I love the version of this tune played by the Canadian group Leahy on the CD "Fire in the Kitchen". I find it to be a very haunting melody.

Madame Bonaparte - is there a “standard”

I’ve known a version of this tune for years, but several things have struck me. Firstly, there seem to be at least 2 different versions of the "B" music. One version locked into the Irish tradition and the other seemingly favoured by Northumbrian musicians - am I right? Secondly, is it played as a Hornpipe or a set dance - in terms of its structure? Are there any oracles out there that can confirm / dismiss my thoughts?

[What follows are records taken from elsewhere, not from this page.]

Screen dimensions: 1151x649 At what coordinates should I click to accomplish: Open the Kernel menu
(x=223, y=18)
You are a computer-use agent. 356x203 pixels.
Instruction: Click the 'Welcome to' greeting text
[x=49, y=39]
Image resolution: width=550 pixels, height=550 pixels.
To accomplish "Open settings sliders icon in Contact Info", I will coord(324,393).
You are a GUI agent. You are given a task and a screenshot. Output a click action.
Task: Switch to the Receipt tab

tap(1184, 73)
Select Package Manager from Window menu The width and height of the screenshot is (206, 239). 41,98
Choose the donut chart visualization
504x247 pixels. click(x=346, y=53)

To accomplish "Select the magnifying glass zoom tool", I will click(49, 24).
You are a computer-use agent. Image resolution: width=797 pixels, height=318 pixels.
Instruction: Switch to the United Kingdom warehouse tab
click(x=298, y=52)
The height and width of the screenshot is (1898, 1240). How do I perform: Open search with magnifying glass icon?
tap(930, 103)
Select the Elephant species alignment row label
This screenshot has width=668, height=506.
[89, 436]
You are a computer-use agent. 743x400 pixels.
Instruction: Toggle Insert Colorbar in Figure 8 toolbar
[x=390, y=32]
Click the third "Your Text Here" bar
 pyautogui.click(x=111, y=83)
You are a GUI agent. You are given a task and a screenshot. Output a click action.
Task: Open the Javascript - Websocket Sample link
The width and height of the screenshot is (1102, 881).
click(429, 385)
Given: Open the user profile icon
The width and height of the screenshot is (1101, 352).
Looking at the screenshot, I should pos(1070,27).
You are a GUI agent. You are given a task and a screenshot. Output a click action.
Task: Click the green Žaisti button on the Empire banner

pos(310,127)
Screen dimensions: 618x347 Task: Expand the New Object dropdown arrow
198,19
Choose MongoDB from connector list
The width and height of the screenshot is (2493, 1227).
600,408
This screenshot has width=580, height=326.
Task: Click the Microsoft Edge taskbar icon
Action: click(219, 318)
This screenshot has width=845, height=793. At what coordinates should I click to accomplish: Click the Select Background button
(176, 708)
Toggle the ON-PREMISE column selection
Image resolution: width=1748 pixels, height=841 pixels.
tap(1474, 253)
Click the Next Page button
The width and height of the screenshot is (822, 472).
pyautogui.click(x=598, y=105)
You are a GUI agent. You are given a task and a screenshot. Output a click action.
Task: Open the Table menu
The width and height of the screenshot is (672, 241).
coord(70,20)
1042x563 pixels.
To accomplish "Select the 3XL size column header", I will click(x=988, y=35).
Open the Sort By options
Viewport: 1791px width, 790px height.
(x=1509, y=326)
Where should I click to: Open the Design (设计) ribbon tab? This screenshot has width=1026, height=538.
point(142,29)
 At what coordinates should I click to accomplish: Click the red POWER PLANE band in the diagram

Re: Madame Bonaparte - is there a “standard”

think its a set dance

Re: Madame Bonaparte - is there a “standard”

https://thesession.org/recordings/display/653
Recommend the above version - track 4.
"The Chieftains" also do a fine version on the "Bonaparte’s Retreat" album, as I recall.

Posted by .

Re: Madame Bonaparte - is there a “standard”

PS - the Chieftains version, might be "standard", Finbar’s certainly isn’t - it’s a virtuoso showpiece.

Posted by .

Fantastic (addictive) version

Check out Millhouse Measures https://thesession.org/recordings/display/3937 with Conal O’Grada on flute. Their treatment of this tune is as addictive as candy corn at halloween. Just such tasty, pulsy music. They play a higher key than what’s here, but it’s not too hard to mentally transpose on whistle, once the melody has burned indelibly into your memory. What great stuff.

X:3
Pretty much the same version as posted by Aidan (X:1) above, except transcribed as dotted and with triplets notated in several places.

Re: Madame Bonaparte

Okay…was the tune collected prior to O’Neill’s by ANYONE, Scottish, English, or Irish?

For some reason, I hear the tune in my mind with scottish snap rhythms (sixteenth-dotted eighths) in several key places, probably because Leo Rowsome employed a few of them in his performance of the tune on the Ri Na Piobairi LP.

I had also read (I don’t recall where just now) that the tune is not named after Josephine Bonaparte, but Elizabeth Patterson "Betsy" Bonaparte, an Irish American heiress that Jerome Bonaparte, Napoleon’s no-good younger brother, married while on a visit to Baltimore in 1803…and Napoleon refused her entry into continental Europe or even acknowledge his young brother’s marriage to her.

The scandal caused a great deal of tittering in upper class British circles, including Anglo-Irish circles, and may have prompted the composition of the tune itself. Evidence that may support my theory includes:

1) The existence of the tune in a circa early-to-mid 1800s collection(s) for the fiddle, pipes, or flute (Dancing Masters?)
2) The collection need not be Irish, and may well have been English or Scottish

I appreciate any thoughtful input. I have heard the Josephine story, too, but I want to see evidence for that as well.

Re: Madame Bonaparte

I made some inquiries and was informed the tune has historical associations with James Gandsey (1767-1857), piper to the Barons Headley, whose estate was near Killarney.

Re: Madame Bonaparte

That make him approximately 36 years old or so at the time of the Betsy and Jerome incident, fully employed on the Headley Estate…and a prime suspect for the tune’s composer.

Re: Madame Bonaparte

I once played Madame Bonaparte for a set dancer who danced the steps for the set dance of that name. I played it with a dotted rhythm like a hornpipe, but he wanted the tempo slowed down to about half the speed that I would normally play a hornpipe. My impression is that set dance steps are so intricate that for dancing the tunes are played far more slowly than than any of us would play them in sessions.

Re: Madame Bonaparte

The earliest reference seems to be in O’Neills 1850 . It is tune no. 1788 and is called Bonaparte’s Advance . The Source given is J. O’Neill. It appears as Madam Bonaparte in O’Neill’s 1001 as tune no. 962 and in O’Neill’s 400 choice selections arranged for piano as no.399, which were later publications.